Source extract:

NYS Seal



Oral Testimony by Invitation Only


Water Quality in the Adirondacks


To examine various water quality issues in the Adirondacks

Blue Mountain Lake
Tuesday, September 27, 2005
10:00 am
The Adirondack Museum
Route 28/30
Blue Mountain Lake, NY

The Adirondack Park, the largest park in the contiguous United States, contains six million acres covering one-fifth of New York State. The Adirondack Park is nearly three times the size of Yellowstone National Park. More than half of the Adirondack Park is private land, devoted principally to hamlets, forestry, agriculture, and open-space recreation. The Park is home for 130,000 permanent and 110,000 seasonal residents, and hosts millions of visitors each year. The remaining 45 percent of the Park is publicly owned Forest Preserve, protected as "Forever Wild" by the New York State Constitution since 1894.

Despite the abundant natural resources of the Adirondack Park, there are a number of issues that challenge the future of water quality in the Region. These issues range from invasive species and mercury levels in Adirondack lakes to the impact of non-point source run-off and aging septic systems on water quality in the Region. For example, the Lake Champlain Basin Program "State of the Lake" report for 2005 identifies invasive species as one of the major problems threatening the future of the Lake. The New York State Invasive Species Task Force, established by Chapter 324 of the Laws of 2003, has recently issued its final report which makes a number of recommendations on actions the State can take to address this growing problem. In addition, the Department of Environmental Conservation, based on a study of mercury levels in the lakes in the Adirondack and Catskill Regions, has issued an advisory that infants, children under 15 and women of childbearing age should not consume several species of fish from waters in these Regions. Also, the number of beach closings and water quality advisories across the State, including in the Adirondack Region, have increased in the recent years.

Given exercise 1: Recast the rows starting at the one containing "Given: Play the Василий Филиппов episode" and ending at the last row as a Markdown table with the columns No. and Row text, leaving out blank lines.

Provided records:
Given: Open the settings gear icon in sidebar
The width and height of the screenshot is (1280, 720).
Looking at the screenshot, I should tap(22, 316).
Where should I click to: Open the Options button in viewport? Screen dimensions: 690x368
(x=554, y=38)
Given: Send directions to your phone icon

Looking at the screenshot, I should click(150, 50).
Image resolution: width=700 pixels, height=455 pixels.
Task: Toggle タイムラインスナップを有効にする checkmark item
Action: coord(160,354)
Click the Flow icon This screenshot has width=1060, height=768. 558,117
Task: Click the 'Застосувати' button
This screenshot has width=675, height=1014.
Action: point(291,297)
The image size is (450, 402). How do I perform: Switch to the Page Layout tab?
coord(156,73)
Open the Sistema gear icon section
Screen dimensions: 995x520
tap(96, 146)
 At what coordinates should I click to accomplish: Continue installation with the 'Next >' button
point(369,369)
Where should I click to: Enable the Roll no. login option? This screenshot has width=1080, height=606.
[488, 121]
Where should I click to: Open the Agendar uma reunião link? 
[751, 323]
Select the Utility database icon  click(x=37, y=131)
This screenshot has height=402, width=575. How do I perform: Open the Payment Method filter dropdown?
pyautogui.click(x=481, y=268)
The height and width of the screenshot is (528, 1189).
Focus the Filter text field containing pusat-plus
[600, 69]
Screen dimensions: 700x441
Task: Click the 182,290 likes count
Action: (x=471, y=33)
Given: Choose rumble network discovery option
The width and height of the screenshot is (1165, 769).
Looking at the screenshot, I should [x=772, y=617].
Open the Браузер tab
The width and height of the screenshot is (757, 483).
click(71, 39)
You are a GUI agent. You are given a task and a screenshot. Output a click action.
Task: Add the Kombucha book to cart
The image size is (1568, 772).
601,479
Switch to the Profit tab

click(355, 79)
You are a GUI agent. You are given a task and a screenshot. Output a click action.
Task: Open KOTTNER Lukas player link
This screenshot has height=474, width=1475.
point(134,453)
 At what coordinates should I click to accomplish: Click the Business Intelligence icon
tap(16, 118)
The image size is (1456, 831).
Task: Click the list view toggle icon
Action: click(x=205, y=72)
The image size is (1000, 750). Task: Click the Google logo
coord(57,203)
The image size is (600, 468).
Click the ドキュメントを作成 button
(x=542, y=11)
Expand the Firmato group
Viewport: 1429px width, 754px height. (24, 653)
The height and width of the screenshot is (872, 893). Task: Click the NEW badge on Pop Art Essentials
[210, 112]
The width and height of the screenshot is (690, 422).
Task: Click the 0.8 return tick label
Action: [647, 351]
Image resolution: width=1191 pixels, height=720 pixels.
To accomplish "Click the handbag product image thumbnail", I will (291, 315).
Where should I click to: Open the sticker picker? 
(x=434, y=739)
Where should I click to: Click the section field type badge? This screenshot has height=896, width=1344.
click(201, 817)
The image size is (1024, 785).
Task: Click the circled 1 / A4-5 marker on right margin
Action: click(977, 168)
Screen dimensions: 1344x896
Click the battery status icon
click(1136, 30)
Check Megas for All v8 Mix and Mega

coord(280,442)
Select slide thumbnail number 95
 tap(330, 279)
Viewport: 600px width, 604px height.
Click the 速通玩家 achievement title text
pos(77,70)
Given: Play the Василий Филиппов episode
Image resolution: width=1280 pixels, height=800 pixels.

Given exercise 2: Reproduce the hearing notice on Adirondack water quality starting at "To examine various" and ending at "Constitution since 1894.", replacing "hamlets" with "villages".

Exercise answer 1:
| No. | Row text |
|---|---|
| 1 | Given: Play the Василий Филиппов episode |
| 2 | Image resolution: width=1280 pixels, height=800 pixels. |

Exercise answer 2:
To examine various water quality issues in the Adirondacks

Blue Mountain Lake
Tuesday, September 27, 2005
10:00 am
The Adirondack Museum
Route 28/30
Blue Mountain Lake, NY

The Adirondack Park, the largest park in the contiguous United States, contains six million acres covering one-fifth of New York State. The Adirondack Park is nearly three times the size of Yellowstone National Park. More than half of the Adirondack Park is private land, devoted principally to villages, forestry, agriculture, and open-space recreation. The Park is home for 130,000 permanent and 110,000 seasonal residents, and hosts millions of visitors each year. The remaining 45 percent of the Park is publicly owned Forest Preserve, protected as "Forever Wild" by the New York State Constitution since 1894.